If you can get a traceback for IO errors or FP exceptions, then in
theory you can get them for SEGV. It's a matter of convincing the
runtime to catch this and hook it up to its existing traceback
mechanism it has for the other signals, and I'm sure the runtime adn
the convincing are paltform- and vendor- specific.
But there's a caveat; isn't there always... It is very VERY likely you
can avoid additional IO erros and FP exceptions while doing the
traceback, for almost all causes of the errors/exceptions. A SEGV,
however, generally indicates memory is broken. Depending on the
extent of the breakage, it could have corrupted the heap, global
variables and/or the stack, any of which can cause the traceback to
trip and go splat. Indeed, lots of times the corruption is minor and
a traceback is dandy.
Another option is to use core files; let the system dump core (quite
an anachronism) and then debug the core file with the debugger.
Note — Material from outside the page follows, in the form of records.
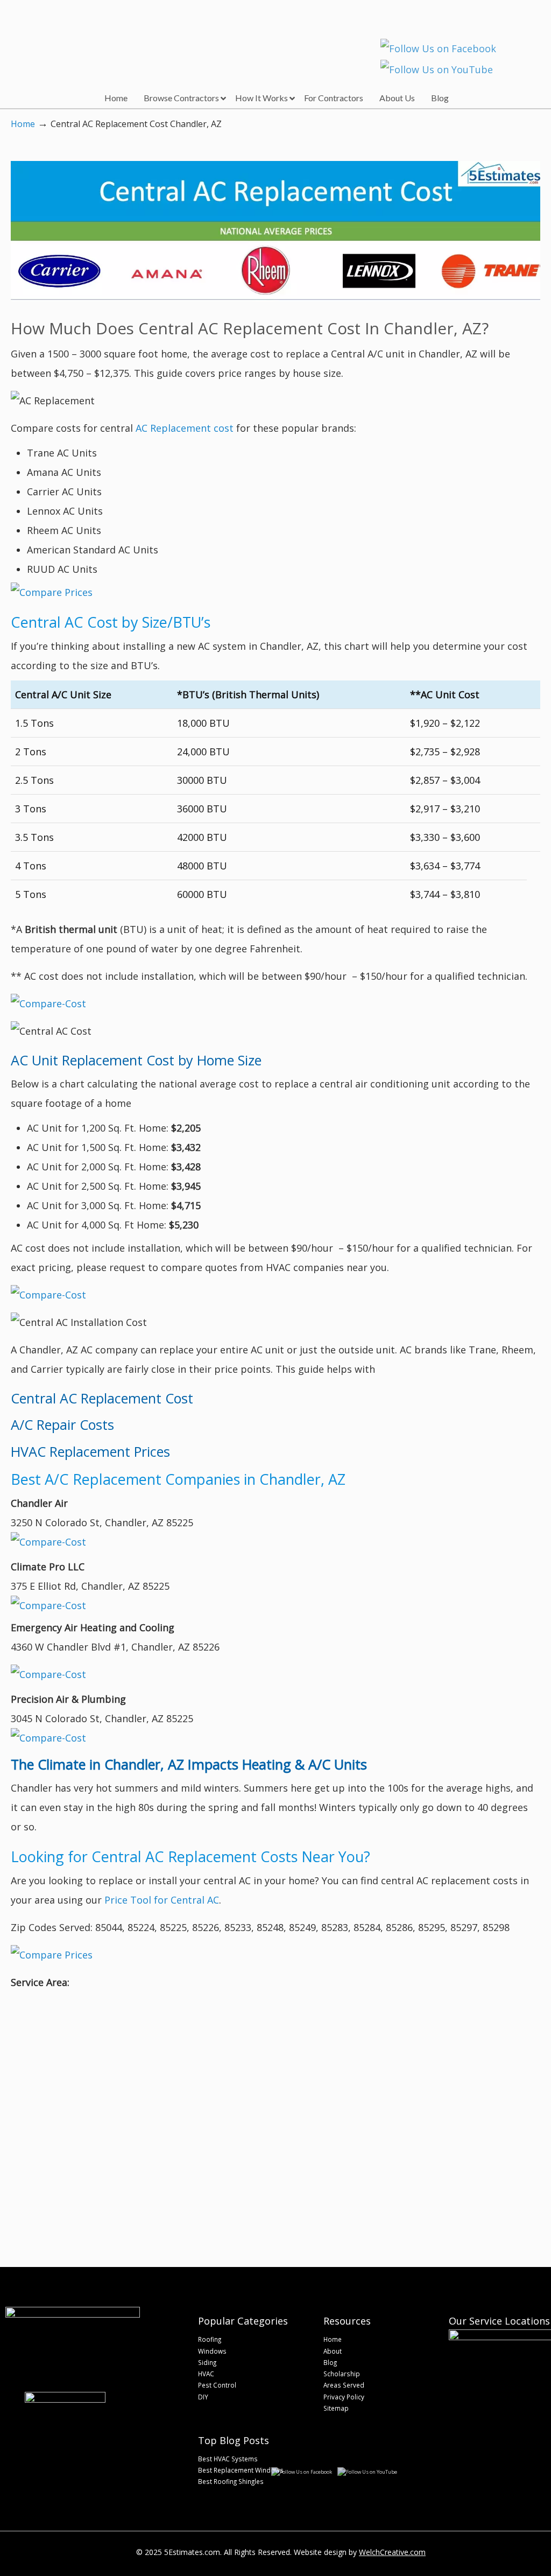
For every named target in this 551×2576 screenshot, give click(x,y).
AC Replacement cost (185, 428)
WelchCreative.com (392, 2552)
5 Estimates (79, 35)
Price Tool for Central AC (161, 1899)
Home (23, 124)
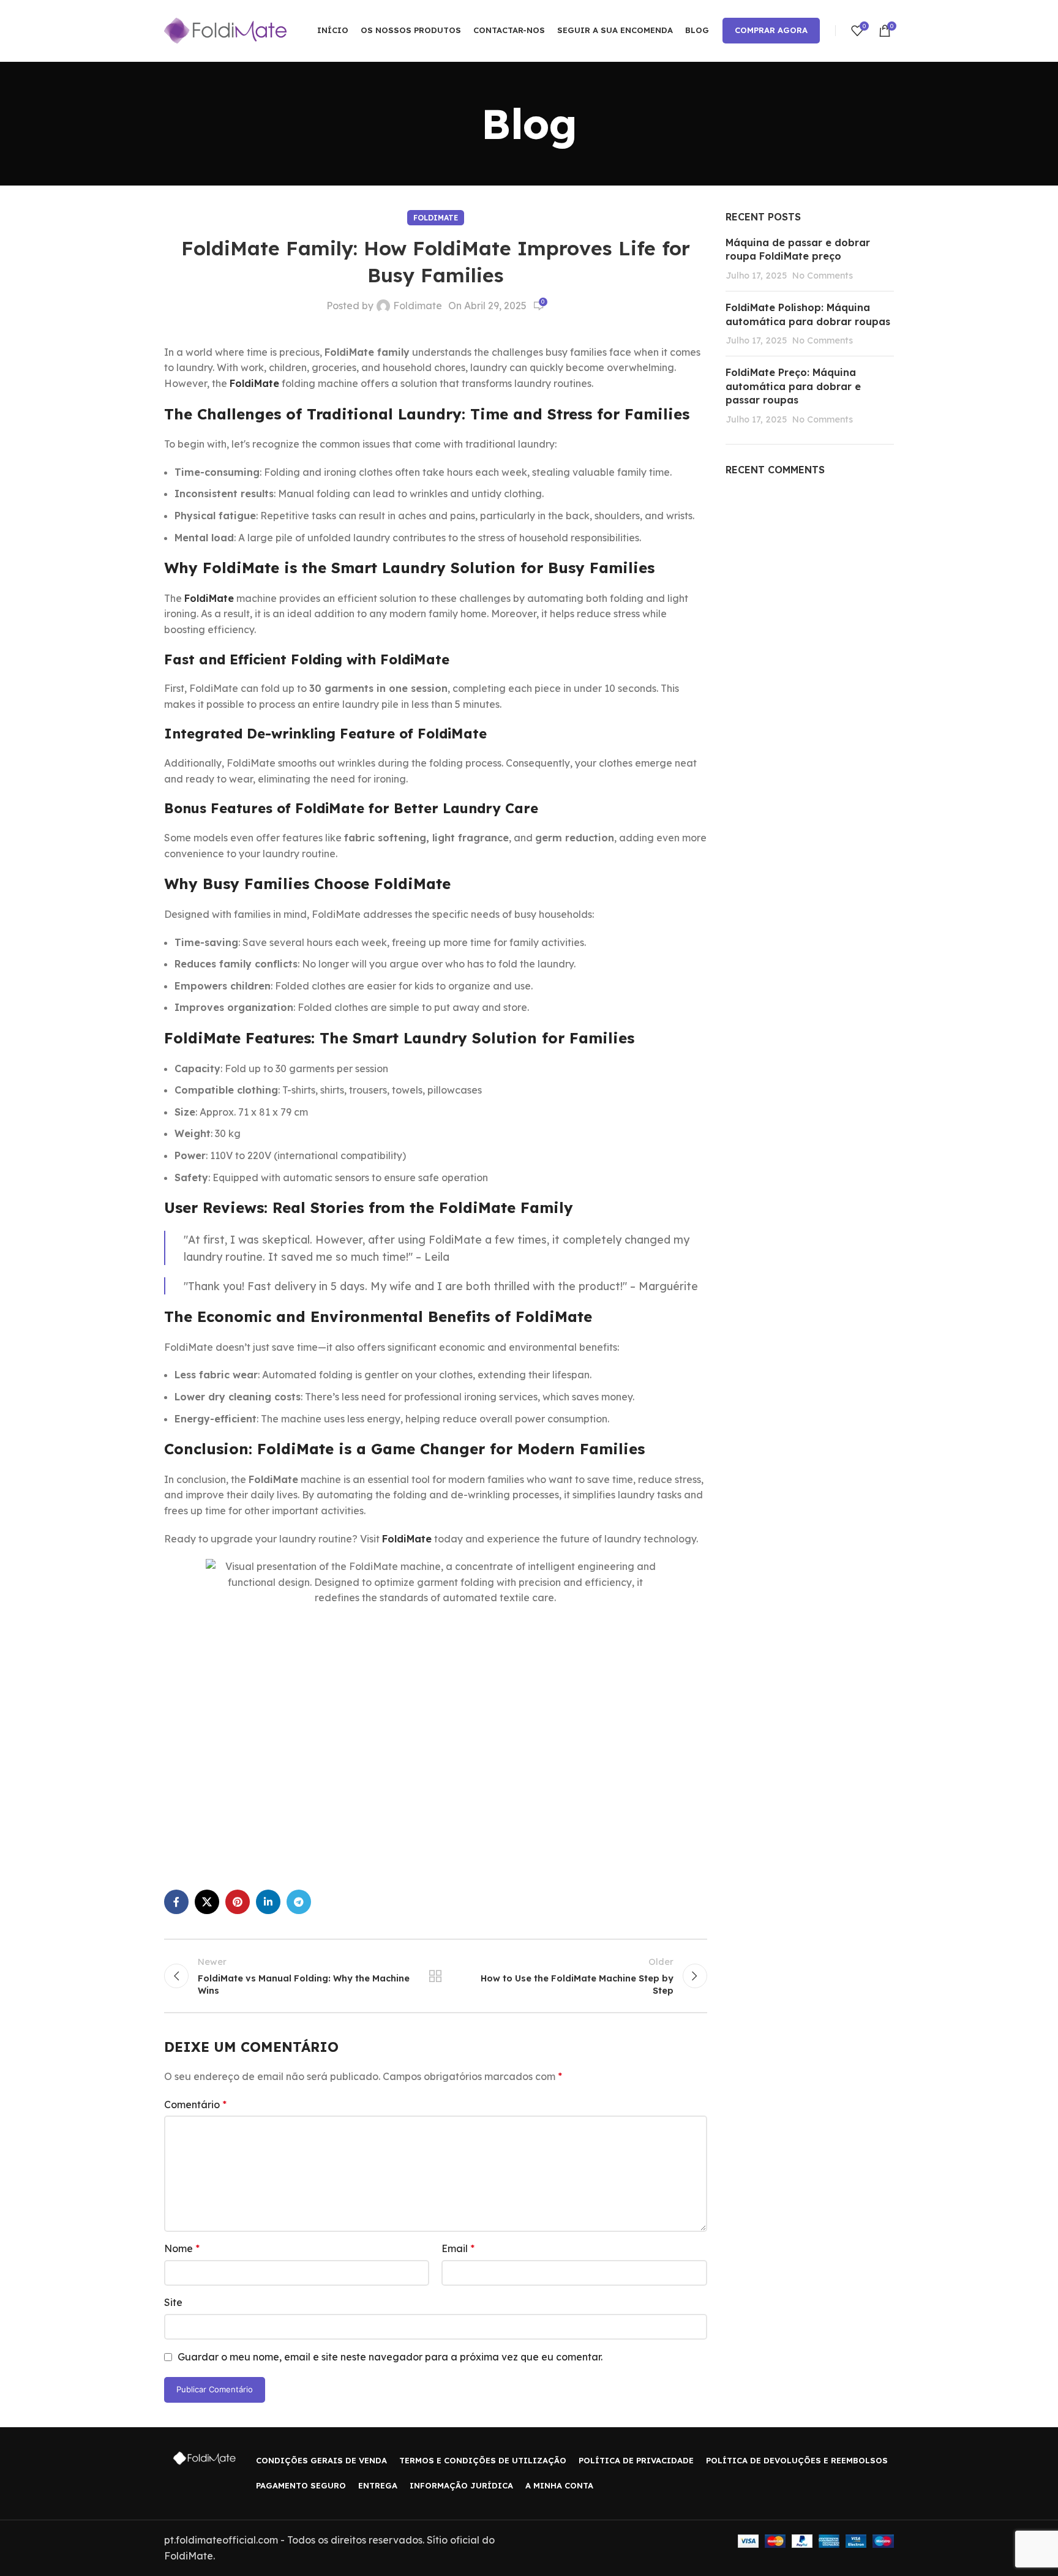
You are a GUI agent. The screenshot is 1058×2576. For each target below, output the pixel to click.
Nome (182, 2248)
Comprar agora (771, 30)
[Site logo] (225, 29)
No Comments (822, 275)
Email (458, 2248)
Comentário (195, 2104)
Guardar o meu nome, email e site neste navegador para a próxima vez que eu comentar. (390, 2357)
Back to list (435, 1976)
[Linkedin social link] (268, 1902)
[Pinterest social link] (237, 1902)
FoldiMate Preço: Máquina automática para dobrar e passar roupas (793, 386)
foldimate (435, 217)
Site (173, 2302)
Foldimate (417, 305)
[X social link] (207, 1902)
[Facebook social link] (176, 1902)
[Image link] (204, 2458)
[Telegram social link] (299, 1902)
Depending on your core file settings, you may have to delete them with
some frequency, and a multi-process job on a cluster exacerbates core
file maintenance. A caveat here... Some systems don't dump
multi-threaded core files (Linux 2.2 kernels didn't) and some don't
get it right (Linux 2.4 on IA64 didn't get all the register sets
correct). I'm sure these will improve over time, and some systems
probably do it right, provided your debugger is equally capable.
|